Bond kills all the sub-villains (including knife throwing twins) and chases a train that leads to the circus. There is a bomb hidden in the clown cannon for some reason. He sneaks into the circus dressed as a clown for absolutely no reason whatsoever. He walks past the guards and literally three seconds later is discovered and has to run anyway. He might as well have just walked the hell past them to begin with instead of wasting precious time changing into highly detailed clown makeup and outfit. He fights the heavy circus security and our elderly duo disarm the bomb and save the day.

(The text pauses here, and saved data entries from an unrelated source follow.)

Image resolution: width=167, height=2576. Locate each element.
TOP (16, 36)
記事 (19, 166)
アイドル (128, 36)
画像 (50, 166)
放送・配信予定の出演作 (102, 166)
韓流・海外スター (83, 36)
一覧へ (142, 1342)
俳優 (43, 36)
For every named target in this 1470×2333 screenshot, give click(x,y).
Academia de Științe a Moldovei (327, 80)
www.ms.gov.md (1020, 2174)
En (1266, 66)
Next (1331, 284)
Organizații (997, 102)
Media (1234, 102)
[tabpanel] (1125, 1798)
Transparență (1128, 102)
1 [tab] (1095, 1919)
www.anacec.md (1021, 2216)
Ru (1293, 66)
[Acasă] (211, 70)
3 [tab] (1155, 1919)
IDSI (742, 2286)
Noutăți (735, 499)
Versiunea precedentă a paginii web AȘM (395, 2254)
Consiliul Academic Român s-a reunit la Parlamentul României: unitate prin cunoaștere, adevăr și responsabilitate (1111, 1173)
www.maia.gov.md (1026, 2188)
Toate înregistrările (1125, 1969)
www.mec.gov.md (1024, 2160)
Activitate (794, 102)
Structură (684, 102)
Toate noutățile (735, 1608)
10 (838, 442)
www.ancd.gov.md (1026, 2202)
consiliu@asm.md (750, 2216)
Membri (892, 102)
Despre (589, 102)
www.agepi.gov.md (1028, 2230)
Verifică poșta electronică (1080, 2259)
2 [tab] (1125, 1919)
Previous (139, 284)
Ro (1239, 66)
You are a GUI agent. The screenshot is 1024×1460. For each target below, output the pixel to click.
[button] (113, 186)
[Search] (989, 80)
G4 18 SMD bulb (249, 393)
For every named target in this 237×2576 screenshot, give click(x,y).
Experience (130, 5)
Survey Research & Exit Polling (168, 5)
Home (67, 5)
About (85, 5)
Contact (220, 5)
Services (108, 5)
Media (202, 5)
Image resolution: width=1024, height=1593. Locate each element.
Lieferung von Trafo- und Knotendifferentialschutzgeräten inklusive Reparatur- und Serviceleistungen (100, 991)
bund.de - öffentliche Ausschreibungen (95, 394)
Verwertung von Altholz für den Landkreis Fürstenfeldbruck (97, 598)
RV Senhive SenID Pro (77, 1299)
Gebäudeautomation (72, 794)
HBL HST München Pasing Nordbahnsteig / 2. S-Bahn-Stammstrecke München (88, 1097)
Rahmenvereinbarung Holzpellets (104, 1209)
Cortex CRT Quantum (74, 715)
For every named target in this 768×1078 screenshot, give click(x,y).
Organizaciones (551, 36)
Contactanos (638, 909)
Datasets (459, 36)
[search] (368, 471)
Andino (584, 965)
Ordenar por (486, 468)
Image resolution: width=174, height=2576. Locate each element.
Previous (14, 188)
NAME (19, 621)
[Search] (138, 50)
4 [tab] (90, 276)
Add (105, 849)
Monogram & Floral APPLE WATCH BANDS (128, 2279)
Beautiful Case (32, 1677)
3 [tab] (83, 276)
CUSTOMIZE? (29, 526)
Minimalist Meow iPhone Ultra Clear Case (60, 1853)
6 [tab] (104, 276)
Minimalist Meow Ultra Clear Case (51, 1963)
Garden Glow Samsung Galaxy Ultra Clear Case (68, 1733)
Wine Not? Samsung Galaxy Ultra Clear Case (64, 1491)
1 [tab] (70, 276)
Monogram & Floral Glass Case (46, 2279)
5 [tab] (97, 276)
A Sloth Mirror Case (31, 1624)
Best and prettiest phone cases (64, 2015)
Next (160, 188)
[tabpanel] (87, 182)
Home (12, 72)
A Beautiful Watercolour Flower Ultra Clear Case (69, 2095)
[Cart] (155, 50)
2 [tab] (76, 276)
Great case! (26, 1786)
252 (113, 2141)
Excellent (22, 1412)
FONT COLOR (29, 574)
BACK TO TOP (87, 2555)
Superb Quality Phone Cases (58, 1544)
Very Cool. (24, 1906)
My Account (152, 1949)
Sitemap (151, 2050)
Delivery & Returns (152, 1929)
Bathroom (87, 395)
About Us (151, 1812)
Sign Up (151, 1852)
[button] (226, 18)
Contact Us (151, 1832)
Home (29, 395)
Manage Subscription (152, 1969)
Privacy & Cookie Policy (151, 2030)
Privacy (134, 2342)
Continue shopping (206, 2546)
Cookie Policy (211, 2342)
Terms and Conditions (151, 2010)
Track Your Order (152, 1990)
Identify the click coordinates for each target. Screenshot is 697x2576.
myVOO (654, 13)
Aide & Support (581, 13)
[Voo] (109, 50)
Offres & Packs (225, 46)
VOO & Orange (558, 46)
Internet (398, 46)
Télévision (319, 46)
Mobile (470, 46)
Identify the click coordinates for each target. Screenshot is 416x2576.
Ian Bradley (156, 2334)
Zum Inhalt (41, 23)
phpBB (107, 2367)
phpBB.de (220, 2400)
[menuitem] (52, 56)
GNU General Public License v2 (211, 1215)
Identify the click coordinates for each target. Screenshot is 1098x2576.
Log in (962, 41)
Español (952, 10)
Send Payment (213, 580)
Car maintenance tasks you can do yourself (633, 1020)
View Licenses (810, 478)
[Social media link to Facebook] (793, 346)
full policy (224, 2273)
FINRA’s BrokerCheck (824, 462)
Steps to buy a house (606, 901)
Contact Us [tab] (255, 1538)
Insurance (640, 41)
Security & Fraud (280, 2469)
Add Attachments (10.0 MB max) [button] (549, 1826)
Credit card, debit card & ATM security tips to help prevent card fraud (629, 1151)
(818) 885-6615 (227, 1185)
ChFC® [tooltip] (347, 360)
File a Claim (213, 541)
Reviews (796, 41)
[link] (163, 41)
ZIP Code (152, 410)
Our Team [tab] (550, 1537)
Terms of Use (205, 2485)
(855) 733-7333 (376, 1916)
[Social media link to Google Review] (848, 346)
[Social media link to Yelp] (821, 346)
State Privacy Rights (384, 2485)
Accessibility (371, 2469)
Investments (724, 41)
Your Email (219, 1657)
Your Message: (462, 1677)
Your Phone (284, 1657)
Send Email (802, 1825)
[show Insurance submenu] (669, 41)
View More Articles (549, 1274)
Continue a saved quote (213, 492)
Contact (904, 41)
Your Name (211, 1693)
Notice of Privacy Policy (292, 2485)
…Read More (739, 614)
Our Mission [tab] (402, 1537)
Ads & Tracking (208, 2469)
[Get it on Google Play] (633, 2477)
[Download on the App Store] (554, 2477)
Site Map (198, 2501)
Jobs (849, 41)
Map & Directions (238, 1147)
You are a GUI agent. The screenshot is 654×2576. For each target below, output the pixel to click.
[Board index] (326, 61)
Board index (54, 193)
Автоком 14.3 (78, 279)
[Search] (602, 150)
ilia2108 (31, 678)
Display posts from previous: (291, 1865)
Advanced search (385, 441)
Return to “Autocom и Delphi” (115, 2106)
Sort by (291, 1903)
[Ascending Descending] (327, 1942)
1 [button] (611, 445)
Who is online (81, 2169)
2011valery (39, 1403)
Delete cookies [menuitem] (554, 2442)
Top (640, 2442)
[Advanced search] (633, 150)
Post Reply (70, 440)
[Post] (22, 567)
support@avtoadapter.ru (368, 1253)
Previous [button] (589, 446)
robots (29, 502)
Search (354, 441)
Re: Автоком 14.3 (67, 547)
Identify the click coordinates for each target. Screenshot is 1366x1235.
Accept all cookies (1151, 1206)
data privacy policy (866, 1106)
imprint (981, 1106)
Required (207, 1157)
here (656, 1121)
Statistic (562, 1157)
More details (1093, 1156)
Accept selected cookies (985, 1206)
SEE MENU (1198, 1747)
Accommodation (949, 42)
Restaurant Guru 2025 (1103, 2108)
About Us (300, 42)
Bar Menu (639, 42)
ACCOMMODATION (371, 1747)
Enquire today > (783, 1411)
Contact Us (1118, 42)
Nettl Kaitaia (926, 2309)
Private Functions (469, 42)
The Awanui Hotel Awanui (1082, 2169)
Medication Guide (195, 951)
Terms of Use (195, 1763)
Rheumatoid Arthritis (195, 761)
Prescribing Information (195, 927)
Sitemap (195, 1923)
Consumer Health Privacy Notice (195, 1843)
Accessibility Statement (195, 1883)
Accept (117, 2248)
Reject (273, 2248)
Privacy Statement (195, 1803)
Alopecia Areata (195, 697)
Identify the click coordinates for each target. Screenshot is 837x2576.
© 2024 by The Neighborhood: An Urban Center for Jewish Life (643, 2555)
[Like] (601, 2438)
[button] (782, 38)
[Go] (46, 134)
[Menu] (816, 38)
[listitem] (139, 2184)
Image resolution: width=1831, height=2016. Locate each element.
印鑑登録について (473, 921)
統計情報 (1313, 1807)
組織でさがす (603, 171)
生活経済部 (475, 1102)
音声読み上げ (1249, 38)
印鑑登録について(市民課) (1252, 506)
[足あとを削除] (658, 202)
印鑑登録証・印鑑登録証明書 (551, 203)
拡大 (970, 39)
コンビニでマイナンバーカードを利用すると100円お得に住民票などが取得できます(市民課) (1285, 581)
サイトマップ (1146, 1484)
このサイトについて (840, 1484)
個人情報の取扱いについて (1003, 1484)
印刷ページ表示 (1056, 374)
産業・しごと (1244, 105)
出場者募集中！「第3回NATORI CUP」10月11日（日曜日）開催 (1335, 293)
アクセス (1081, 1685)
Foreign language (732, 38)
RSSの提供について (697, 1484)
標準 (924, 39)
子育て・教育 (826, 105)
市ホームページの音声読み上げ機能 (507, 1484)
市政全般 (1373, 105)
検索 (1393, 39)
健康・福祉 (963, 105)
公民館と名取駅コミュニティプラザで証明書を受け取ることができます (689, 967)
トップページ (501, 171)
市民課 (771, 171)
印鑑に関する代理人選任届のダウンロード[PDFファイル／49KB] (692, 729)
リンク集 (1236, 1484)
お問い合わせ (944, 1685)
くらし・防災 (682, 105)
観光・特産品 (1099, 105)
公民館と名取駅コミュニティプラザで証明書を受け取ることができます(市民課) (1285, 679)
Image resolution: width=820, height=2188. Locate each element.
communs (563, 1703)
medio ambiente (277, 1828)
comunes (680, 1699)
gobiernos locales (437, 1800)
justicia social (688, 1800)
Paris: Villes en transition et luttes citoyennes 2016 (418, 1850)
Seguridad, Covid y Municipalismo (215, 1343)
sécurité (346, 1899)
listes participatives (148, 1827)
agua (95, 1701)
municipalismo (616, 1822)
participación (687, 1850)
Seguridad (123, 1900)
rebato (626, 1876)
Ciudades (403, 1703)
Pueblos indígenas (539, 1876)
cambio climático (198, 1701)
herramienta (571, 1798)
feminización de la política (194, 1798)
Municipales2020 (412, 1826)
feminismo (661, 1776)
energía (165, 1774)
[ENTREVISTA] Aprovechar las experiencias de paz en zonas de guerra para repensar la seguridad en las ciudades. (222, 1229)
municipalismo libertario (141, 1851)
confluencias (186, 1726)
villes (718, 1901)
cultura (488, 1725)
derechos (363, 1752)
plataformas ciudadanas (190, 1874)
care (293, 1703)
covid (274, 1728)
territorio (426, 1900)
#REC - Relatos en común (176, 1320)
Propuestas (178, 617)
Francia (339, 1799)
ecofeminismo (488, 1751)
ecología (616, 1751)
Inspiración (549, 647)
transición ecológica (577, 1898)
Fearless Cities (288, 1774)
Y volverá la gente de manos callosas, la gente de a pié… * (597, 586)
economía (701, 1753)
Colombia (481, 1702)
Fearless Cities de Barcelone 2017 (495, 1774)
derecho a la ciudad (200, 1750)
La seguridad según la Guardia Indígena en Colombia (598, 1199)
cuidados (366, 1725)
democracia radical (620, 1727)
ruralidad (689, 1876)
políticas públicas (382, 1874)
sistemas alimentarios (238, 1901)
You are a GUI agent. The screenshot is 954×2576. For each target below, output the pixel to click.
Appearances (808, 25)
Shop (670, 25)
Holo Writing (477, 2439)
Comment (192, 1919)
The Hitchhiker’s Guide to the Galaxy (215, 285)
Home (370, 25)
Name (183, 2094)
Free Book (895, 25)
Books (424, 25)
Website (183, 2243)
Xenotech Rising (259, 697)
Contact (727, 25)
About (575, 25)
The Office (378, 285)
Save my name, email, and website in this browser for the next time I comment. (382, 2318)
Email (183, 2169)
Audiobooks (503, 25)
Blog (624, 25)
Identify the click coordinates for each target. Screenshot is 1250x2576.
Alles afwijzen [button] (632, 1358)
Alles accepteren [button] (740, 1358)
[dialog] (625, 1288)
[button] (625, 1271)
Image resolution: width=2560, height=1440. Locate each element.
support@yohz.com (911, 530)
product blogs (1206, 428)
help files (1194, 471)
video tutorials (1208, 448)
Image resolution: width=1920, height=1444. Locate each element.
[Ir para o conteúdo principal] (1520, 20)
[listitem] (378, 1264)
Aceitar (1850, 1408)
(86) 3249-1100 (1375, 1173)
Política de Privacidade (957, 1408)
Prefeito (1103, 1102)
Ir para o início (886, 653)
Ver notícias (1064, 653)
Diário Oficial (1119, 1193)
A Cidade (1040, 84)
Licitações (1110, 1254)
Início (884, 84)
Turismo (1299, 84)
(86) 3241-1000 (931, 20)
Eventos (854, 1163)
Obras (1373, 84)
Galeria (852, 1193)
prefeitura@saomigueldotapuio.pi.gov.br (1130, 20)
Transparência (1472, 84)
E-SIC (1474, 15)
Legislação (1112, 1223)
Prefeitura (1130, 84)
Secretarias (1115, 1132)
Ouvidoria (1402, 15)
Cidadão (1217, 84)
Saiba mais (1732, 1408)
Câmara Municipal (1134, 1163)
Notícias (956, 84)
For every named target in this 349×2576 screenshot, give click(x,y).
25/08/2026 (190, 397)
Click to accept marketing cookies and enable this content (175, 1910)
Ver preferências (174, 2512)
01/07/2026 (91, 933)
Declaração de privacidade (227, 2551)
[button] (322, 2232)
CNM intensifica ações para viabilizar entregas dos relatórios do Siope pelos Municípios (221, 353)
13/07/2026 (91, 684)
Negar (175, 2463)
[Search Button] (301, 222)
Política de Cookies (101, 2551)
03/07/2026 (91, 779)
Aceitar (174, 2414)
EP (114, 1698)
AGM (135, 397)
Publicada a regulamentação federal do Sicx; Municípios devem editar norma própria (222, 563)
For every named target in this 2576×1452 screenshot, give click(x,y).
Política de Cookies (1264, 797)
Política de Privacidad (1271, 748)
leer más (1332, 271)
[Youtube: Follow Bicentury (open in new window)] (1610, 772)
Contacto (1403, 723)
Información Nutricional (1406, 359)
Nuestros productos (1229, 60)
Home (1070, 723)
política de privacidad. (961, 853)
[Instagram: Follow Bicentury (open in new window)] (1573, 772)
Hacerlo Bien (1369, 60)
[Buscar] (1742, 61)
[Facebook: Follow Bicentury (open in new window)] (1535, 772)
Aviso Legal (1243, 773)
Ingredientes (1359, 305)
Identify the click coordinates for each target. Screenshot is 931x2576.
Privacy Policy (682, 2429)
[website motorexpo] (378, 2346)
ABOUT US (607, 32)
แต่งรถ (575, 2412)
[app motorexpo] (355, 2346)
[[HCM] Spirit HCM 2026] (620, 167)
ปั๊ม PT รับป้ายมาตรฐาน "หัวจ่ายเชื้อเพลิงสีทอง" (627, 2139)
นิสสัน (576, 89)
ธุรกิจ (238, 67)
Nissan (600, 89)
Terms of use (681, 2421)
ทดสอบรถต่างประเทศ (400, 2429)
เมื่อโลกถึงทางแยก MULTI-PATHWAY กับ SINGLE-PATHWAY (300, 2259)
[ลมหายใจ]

Meanwhile, a bat-shit crazy scene has Octopussy’s women attacking Khan’s men one at a time like ninja-sluts. Octopussy shows up and confronts Khan while Q literally hot-air balloons Bond into the scene. It’s like they ran out of time so instead of editing they made forty action scenes converge onto the same location. This all leads to a strange plane scene that has Bond holding onto the skin of the plane like the creature from The Twilight Zone. Bond crashes the plane but not before our geriatric duo bail out to safety. The fall would have killed a fit man so in reality these two would be reduced to dust. But this is a movie so they easily survive hitting the ground at a brisk 140 miles an hour.
Overall it wasn’t horrible despite all the crazy shit described above. The first half moves more like a suspense movie than a Bond movie which is rather enjoyable. There is a horrible scene where Bond swings from vine to vine like a monkey. The villain, Kamal Khan is awesome but the supposed ‘villain’, Octopussy is a cougar in a silk robe. All in all this movie felt like it was clearly a reaction to Raiders Of The Lost Ark which came out a couple of years previous to this one. Swap out the Ark Of The Covenant for priceless Faberge Eggs and change the Nazi’s to… well, that part is still Germans. That country is so evil it can’t be contained by one movie franchise.